OliverRensu / ARM

This repository is the official implementation of our Autoregressive Pretraining with Mamba in Vision
53 stars 1 forks source link

Why the code has the TODO: release this comment? #5

Open Fengxiang23 opened 1 month ago

Fengxiang23 commented 1 month ago

Thanks for your awesome works. BreadcrumbsARM/Finetuning /models_mamba.py 288 line. There is a TODO in the code: release this comment. Is the code not yet finished? Why can't the finetune test code be reproduced? Have you open-sourced all the finetune parts? image

OliverRensu commented 1 month ago

Hi, we inhrent the TODO from Vim (https://github.com/hustvl/Vim/blob/main/vim/models_mamba.py#L312), but it does not affect the training or inference. Do you install the correct package like causal-conv1d==1.1.2.post1 & mamba-ssm 1.1.1 from ~/Mamba/Vim/mamba-1p1p1?

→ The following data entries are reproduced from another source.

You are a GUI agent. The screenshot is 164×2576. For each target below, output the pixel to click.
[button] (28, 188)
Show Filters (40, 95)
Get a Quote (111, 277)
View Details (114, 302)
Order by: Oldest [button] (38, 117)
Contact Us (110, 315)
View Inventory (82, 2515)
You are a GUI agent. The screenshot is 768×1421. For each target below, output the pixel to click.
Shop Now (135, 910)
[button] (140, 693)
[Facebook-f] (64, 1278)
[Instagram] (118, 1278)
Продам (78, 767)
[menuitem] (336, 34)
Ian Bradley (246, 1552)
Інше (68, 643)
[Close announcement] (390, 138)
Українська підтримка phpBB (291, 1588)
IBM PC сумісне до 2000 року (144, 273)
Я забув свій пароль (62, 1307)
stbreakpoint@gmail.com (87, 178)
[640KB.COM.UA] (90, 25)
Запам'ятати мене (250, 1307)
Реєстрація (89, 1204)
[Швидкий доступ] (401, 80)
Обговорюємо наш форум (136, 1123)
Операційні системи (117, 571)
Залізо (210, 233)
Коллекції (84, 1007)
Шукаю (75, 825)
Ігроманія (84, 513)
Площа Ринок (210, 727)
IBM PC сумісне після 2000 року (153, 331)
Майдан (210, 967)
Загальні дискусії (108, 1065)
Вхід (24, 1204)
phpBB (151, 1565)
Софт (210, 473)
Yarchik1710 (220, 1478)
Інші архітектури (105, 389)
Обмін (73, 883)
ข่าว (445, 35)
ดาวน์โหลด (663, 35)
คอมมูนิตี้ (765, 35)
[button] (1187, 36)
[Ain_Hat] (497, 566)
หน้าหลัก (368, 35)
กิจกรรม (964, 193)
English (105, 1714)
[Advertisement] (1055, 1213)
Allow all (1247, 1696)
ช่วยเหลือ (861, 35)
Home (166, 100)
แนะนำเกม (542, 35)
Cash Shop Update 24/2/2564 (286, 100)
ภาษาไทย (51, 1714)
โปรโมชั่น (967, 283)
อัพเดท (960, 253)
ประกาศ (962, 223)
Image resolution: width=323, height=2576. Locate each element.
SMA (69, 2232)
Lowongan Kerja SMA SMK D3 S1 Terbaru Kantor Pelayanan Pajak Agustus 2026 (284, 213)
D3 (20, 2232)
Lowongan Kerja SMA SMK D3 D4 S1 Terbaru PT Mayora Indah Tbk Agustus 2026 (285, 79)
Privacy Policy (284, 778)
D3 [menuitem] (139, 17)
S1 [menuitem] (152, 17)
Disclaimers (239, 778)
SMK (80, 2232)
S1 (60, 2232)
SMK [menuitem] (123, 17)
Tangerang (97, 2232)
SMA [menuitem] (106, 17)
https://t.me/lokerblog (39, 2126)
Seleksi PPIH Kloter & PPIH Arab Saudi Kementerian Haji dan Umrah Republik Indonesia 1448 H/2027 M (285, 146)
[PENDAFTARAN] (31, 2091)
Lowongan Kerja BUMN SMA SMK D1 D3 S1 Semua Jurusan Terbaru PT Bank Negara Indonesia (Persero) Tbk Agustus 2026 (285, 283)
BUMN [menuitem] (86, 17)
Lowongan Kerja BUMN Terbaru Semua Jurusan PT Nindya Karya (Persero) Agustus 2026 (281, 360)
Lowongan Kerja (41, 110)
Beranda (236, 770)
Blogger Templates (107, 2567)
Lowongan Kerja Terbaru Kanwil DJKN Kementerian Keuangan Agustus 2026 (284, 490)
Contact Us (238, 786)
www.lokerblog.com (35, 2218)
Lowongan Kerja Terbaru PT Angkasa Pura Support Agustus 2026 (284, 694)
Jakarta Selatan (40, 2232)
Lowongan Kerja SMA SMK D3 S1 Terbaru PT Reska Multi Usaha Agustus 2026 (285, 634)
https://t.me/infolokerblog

OliverRensu commented 1 month ago

We can also provide the finetuning log (fine-tuning with the code in this repo without any modification) if it helps you double-check/verify your fine-tuning process.

Fengxiang23 commented 1 month ago

Thank you for your patience. After comparing the original code, I found that this to do list is indeed original. But in the process of further checking the code, I found that ARM uses Deocder, and the Query in Decoder is a random variable constructed by self.ar_token = nn.Parameter(torch.zeros(1, 1, self.dec_embed_dim)). I observed that ARM wants to use the value calculated by crossattention with this Query to further calculate the loss. My question is, is this calculation method related to autoregressive training? How can we understand this implementation with the autoregressive training? Please forgive me for still having such doubts after reading your article. I really hope to get your explanation. Thanks again.

Fengxiang23 commented 1 month ago

In fact, count+=1 is used repeatedly in your Deocder part. This is equivalent to using the previous query in each Deocder block. I don't understand whether such calculation will bring additional benefits?